Explicando: o Estado, grosso modo, não cria riqueza. Cobra impostos à população e às empresas para depois pagar as suas despesas. Logo, o Estado só pode oferecer saúde, educação, administrar a justiça, garantir a segurança, pagar subsídios e pensões, se os sectores produtivos da sociedade criarem riqueza. Acreditar que, ao transferir recursos do setor produtivo para o setor público se cria riqueza e se estimula a procura, e que, com essa procura, se faz crescer o setor produtivo e o emprego, é insistir na receita que nos trouxe até aqui. É que precisamente por distribuir mais do que aquilo que tem, a cada momento, o Estado português há quarenta anos que acumula défices crónicos; dito por outras palavras, todos os anos o nosso Estado gasta mais do que aquilo que consegue cobrar à economia produtiva, equilibrando a balança com a emissão de dívida pública. A razão que levou a Troika a limitar salários e pensões prende-se apenas com esta realidade: a de que o Estado português não pode ter mais despesa do que aquela que a economia privada consegue suportar, por via de impostos presentes.

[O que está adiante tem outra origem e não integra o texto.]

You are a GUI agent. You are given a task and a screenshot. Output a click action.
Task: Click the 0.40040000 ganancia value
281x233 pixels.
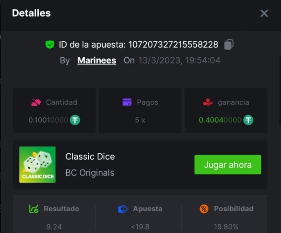220,120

Desde 2011, depois de bater no fundo, Portugal passou a orientar-se menos para o mercado interno, valorizando uma rota de criação de riqueza por via da produção destinada crescentemente ao exterior. Este circulo é, entendo, virtuoso, e é fácil de explicar porquê: se eu vendo ao exterior, acumulo mais rapidamente riqueza para pagar salários e impostos, investir, e consumir bens e serviços nacionais e importados. Uma economia exportadora cresce mais rapidamente do que se estiver apenas orientada para um mercado interno como o nosso, de pequena dimensão, altamente dependente de bens importados e onde há pouco capital. Este é o caminho mais sustentável para que Portugal possa recuperar rendimento: as nossas empresas exportadoras se continuarem a crescer vão continuar a criar mais emprego e a gerar mais rendimento. Havendo uma economia privada a produzir, o Estado pode cobrar mais impostos para cumprir as suas finalidades.

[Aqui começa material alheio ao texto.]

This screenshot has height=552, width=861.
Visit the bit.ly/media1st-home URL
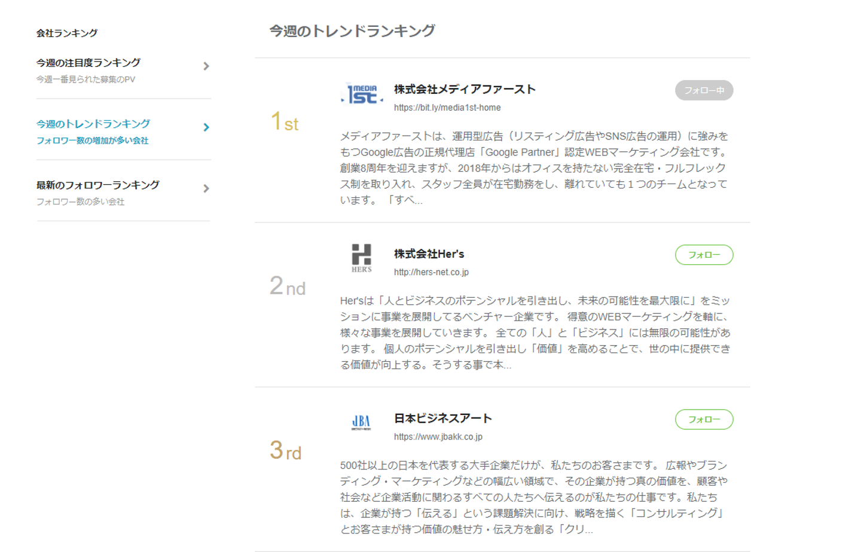tap(447, 108)
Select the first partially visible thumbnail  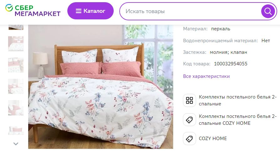pyautogui.click(x=16, y=27)
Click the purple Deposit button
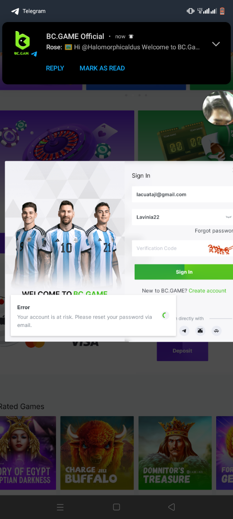The width and height of the screenshot is (233, 519). coord(183,351)
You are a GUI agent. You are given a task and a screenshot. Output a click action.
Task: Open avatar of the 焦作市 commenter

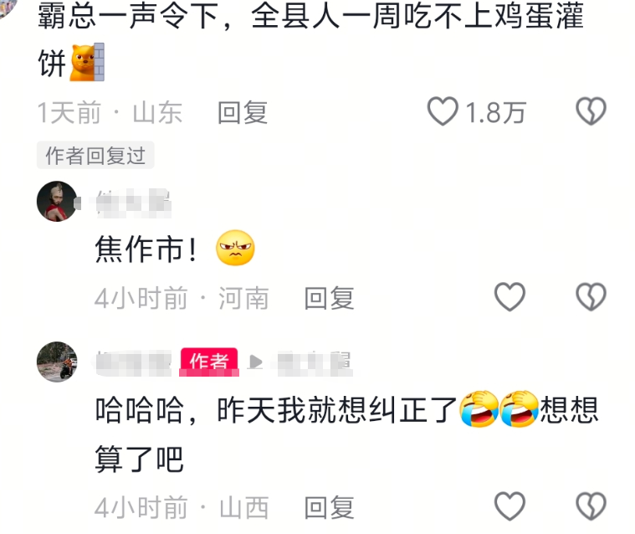(57, 202)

A segunda grande falácia do estímulo da procura por via de uma suposta reposição de rendimentos é que é claro que boa parte do montante transferido será gasto em bens importados, desviando recursos para o exterior, o que dilui e muito o que poderia ser a valorização do nosso setor produtivo. Não há qualquer problema em consumir bens importados, desde isso seja feito no quadro de uma economia equilibrada, que não acumule défices públicos ou na balança de transacções com o exterior.  No momento atual, em que o valor dos juros é negligenciável, o peso dos desequilíbrios e da acumulação de défices não se faz sentir em toda a extensão, mas engordar o stock de dívida só reforça as condições para um default a prazo que arrasaria/arrasará a nossa economia por uma geração.

Nada garante, finalmente, que parte do montante transferido venha a ser gasto, induzindo a procura interna, e não seja canalizado para amortização de dívidas antigas ou, simplesmente, para aforro.

A aceleração da reposição dos salários dos funcionários públicos e dos pensionistas antes que esteja feita integralmente a consolidação orçamental tem assim um risco elevado: o de estarmos, para aumentar o consumo atual, novamente a acumular dívida que terá de ser paga no futuro, com juros. 

O PS assume que esta reposição vai ser feita no quadro do cumprimento das regras impostas pela União Europeia e pelos Tratados em matéria de défice. Fico a aguardar pelo Orçamento de Estado que suporta semelhante exercício. É que, se já é mau defender uma reposição antes que a consolidação orçamental esteja terminada, mais grave será se as medidas do PS representarem um regresso à violação de défices que dificilmente será aceite por quem nos financia: com a miragem de voltarmos ao cenário de 2011, em que o pagamento integral de salários à função pública e pensões esteve em risco.